## Textauszug
•••••
Ein Grossteil der Satire-Fans kennt Birte Schneider, den Side-Kick von Oliver Welke in der bekannten und beliebten «heute-Show» im ZDF. Birte Schneider ist das Alter Ego der Kabarettistin Christine Prayon, die am Samstagabend im Diogenestheater mit ihrem aktuellen Programm «Abschiedstour». Ein Programm, das bereits aus 2019 stamme, und wegen «Dingens», das zwei Jahre lang Auftritte verhindert habe, immer wieder verschoben wurde. Auch weil sie selbst «Dingens» und dann sogar «Long-Dingens» gehabt habe.
Ein Teil der «heute Show» im Diogenes
Ganz grosse Satire-Kunst
Selten war ein Titel so irreführend wie dieser. Zum Glück, denn kein anderer Kabarettist und keine Kabarettistin sind derzeit so gut wie die gebürtige Bonnerin, so eloquent, so tiefsinnig und so vielschichtig. Was Prayon auf die Bühne bringt, ist wirklich ganz grosse Satire-Kunst, mit aufrüttelnder Rhetorik und vor allem weitgehend ohne Pointen. Schluss mit lustig. Mit einer Utopie als unerreichbares Ideal und als Motor für neue Denkprozesse, die im Kleinen schon funktionieren. Car- und Food-Sharing und Open-Source-Projekte zeigen ja, was möglich ist, ohne gleich große Hierarchien aufzubauen. Schade nur, dass der Mensch zu sehr Raubtier ist, um diese Modelle auf nationaler und globaler Ebene umzusetzen, als Kommunismus in Reinform, ohne die Macht-Elite, die sich unweigerlich bildet. Nein, so geht das nicht. «Aber es ist eine schöne Idee.»
Kabarett ist tot. Sagt zumindest Christine Prayon. Bei gläsernen Menschen gibt es schliesslich nichts mehr, das die Satire sichtbar machen kann, Kritik ist ohnehin derzeit nicht sonderlich beliebt, und Witze kann man über die aktuelle Situation ohnehin nicht mehr machen. In Zeiten, in denen die Nachrichten selbst nur noch Satire sind, bleibt nur ein Schlussstrich. Was sie zwei Minuten nach Beginn der Vorstellung auch macht. Und schweigt. Ehe sie dann natürlich doch fortfährt. Und über die Welt und links und rechts politisiert und philosophiert.
•••••
[Gesammelte Daten]
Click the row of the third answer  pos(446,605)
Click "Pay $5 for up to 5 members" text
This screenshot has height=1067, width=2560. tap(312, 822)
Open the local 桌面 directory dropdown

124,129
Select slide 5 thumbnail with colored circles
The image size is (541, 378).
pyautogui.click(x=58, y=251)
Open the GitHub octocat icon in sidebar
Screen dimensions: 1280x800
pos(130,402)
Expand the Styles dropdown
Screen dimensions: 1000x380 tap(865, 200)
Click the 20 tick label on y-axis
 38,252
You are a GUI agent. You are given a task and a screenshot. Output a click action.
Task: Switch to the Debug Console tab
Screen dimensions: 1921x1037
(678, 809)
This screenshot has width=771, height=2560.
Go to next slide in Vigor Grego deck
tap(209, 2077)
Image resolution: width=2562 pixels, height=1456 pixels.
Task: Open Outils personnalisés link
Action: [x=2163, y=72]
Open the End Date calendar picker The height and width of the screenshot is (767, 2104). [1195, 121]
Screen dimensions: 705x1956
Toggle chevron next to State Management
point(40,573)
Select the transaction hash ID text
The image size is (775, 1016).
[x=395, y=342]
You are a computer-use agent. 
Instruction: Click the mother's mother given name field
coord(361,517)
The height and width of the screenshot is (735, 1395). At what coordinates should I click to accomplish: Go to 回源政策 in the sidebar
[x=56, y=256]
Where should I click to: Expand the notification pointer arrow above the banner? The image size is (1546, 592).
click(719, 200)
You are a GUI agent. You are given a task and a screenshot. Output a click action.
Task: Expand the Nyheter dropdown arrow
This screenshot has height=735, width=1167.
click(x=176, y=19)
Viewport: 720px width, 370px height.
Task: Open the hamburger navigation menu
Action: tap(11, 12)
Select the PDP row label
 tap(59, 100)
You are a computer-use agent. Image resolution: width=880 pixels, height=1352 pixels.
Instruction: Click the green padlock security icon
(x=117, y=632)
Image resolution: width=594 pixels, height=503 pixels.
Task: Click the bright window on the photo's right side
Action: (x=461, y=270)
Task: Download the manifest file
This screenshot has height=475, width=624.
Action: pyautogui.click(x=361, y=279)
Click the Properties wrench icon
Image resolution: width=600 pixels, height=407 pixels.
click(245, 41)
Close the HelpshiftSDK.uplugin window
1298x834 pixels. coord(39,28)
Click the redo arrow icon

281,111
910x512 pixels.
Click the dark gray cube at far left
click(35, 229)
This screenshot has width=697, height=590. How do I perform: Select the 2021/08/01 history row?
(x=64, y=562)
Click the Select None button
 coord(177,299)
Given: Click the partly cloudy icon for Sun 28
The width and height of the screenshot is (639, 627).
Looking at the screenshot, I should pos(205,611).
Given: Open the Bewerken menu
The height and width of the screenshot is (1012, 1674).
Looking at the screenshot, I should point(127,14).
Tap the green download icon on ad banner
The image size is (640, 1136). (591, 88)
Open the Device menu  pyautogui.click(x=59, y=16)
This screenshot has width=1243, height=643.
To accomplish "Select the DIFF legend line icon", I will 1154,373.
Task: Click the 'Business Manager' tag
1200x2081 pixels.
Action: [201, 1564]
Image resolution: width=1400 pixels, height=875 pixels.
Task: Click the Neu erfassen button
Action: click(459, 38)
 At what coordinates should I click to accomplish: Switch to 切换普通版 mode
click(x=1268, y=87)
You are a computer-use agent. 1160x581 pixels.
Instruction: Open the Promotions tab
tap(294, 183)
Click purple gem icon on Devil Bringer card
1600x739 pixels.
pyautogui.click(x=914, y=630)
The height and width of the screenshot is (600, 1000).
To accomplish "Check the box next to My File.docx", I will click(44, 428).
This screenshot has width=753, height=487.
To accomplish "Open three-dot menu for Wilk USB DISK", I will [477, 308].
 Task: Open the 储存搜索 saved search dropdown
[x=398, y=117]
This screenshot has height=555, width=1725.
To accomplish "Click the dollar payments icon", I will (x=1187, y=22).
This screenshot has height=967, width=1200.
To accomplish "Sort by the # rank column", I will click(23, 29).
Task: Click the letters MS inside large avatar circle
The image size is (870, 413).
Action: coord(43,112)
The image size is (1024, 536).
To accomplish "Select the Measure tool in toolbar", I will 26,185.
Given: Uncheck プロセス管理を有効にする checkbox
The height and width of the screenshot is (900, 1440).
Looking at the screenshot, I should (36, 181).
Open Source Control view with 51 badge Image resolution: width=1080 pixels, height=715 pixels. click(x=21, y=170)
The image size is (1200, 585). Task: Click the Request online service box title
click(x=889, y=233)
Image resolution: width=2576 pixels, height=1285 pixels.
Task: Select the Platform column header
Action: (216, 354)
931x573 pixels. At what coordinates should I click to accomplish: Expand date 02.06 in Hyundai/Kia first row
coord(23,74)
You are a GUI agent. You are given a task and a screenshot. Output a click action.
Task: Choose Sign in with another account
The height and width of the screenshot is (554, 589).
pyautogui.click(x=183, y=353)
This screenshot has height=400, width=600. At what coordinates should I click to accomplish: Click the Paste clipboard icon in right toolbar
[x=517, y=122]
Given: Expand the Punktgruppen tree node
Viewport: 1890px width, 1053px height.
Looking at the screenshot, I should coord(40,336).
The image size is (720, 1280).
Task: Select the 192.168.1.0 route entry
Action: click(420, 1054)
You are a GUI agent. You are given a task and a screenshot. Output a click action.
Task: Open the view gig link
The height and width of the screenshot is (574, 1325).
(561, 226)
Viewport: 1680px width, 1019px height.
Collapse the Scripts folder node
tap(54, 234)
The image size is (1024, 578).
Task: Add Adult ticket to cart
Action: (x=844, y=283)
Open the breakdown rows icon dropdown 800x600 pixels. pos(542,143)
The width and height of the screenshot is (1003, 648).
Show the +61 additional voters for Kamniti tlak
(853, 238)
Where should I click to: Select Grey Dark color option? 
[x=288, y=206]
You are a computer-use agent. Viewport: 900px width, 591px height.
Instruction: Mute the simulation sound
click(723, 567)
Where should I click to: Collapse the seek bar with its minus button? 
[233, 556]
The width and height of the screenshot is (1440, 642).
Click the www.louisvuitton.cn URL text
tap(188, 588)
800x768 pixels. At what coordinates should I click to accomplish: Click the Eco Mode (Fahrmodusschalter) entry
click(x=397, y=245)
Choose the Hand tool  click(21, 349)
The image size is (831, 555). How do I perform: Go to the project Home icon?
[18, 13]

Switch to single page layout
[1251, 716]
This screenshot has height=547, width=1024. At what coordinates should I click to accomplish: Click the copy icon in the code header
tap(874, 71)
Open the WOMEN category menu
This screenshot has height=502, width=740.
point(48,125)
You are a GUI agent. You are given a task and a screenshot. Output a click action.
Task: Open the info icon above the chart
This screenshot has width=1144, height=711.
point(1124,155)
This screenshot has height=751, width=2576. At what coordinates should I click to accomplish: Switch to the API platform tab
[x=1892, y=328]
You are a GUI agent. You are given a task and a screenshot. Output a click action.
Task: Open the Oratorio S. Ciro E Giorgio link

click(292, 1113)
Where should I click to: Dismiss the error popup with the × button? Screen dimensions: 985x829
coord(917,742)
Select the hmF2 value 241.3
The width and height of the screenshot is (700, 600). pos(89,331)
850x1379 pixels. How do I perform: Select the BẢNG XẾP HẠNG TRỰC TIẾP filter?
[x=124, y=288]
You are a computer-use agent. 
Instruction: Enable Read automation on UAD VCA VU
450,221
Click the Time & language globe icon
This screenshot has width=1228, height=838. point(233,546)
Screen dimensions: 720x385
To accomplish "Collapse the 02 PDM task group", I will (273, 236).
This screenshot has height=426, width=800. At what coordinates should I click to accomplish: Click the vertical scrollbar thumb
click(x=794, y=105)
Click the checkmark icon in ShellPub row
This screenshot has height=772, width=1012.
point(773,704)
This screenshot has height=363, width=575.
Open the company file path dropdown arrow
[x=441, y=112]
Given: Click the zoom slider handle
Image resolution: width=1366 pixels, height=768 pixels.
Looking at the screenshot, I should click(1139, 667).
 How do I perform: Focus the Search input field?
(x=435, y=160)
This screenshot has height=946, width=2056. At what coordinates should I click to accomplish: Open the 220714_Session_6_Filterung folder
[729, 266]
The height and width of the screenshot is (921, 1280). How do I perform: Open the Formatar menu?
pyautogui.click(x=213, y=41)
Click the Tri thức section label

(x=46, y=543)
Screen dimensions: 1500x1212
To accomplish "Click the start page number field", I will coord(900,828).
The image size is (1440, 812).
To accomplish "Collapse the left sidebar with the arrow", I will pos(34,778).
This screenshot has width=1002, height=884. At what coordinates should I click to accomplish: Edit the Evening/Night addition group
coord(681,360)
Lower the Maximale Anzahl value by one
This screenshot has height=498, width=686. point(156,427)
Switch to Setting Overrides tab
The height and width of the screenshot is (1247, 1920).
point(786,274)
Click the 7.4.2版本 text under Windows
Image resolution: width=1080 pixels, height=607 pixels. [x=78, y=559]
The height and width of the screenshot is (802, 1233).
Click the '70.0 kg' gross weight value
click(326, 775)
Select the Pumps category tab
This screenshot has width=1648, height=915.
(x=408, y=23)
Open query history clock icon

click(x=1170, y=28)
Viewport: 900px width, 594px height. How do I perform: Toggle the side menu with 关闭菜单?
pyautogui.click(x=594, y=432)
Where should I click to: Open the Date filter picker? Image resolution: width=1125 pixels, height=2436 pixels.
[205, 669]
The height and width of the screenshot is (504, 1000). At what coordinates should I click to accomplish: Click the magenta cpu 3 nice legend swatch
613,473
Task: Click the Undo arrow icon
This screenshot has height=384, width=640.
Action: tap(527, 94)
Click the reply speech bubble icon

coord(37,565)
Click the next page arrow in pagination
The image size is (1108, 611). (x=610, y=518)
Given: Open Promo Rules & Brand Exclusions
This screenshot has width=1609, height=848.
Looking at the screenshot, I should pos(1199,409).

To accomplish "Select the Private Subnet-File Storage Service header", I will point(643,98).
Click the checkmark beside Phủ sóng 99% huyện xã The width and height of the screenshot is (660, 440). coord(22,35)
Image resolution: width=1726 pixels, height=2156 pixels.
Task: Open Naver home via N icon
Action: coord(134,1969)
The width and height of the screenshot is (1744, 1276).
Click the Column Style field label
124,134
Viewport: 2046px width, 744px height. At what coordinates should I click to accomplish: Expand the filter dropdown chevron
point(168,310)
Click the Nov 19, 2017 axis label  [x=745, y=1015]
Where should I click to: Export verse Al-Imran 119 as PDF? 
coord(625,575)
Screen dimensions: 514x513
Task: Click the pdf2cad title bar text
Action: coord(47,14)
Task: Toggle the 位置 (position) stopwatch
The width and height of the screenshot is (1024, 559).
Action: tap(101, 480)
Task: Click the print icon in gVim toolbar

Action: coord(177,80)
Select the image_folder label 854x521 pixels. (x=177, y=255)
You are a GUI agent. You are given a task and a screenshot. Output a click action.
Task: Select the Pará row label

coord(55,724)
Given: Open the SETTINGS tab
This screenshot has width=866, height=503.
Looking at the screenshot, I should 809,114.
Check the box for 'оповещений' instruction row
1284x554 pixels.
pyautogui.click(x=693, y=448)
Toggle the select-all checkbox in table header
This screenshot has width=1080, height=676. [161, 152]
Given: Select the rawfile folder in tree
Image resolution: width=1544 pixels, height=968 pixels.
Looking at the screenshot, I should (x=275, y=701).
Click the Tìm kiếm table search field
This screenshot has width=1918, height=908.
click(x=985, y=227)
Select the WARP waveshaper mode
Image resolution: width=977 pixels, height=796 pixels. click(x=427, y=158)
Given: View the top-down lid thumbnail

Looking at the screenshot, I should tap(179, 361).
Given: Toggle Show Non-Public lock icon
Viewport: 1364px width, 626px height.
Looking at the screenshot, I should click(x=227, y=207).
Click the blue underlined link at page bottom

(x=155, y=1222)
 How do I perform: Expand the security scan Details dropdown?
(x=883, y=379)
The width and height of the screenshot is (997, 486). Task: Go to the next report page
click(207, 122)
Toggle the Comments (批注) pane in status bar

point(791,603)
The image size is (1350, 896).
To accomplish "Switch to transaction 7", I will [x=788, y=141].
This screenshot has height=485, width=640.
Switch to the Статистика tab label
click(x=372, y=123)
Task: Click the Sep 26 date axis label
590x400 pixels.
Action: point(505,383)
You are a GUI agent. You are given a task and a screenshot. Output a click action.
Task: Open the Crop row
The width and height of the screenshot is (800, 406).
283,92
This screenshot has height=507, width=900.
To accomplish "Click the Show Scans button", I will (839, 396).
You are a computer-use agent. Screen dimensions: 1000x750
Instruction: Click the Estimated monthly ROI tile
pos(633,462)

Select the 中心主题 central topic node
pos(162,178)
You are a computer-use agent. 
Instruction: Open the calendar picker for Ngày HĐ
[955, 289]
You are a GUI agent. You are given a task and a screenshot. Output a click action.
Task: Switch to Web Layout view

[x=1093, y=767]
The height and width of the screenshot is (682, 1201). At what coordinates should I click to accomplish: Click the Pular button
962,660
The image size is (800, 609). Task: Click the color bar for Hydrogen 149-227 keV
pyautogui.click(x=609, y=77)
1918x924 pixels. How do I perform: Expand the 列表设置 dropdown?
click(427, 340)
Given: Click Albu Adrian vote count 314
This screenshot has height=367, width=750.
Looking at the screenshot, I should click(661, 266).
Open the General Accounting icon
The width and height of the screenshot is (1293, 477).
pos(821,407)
•••••
## Arbeitsauftrag
Welche Figur aus der «heute-Show» ist laut dem Textauszug das Alter Ego von Christine Prayon? Die Einträge spielen hierfür keine Rolle.

## Ergebnis der Aufgabe
Birte Schneider, der Side-Kick von Oliver Welke.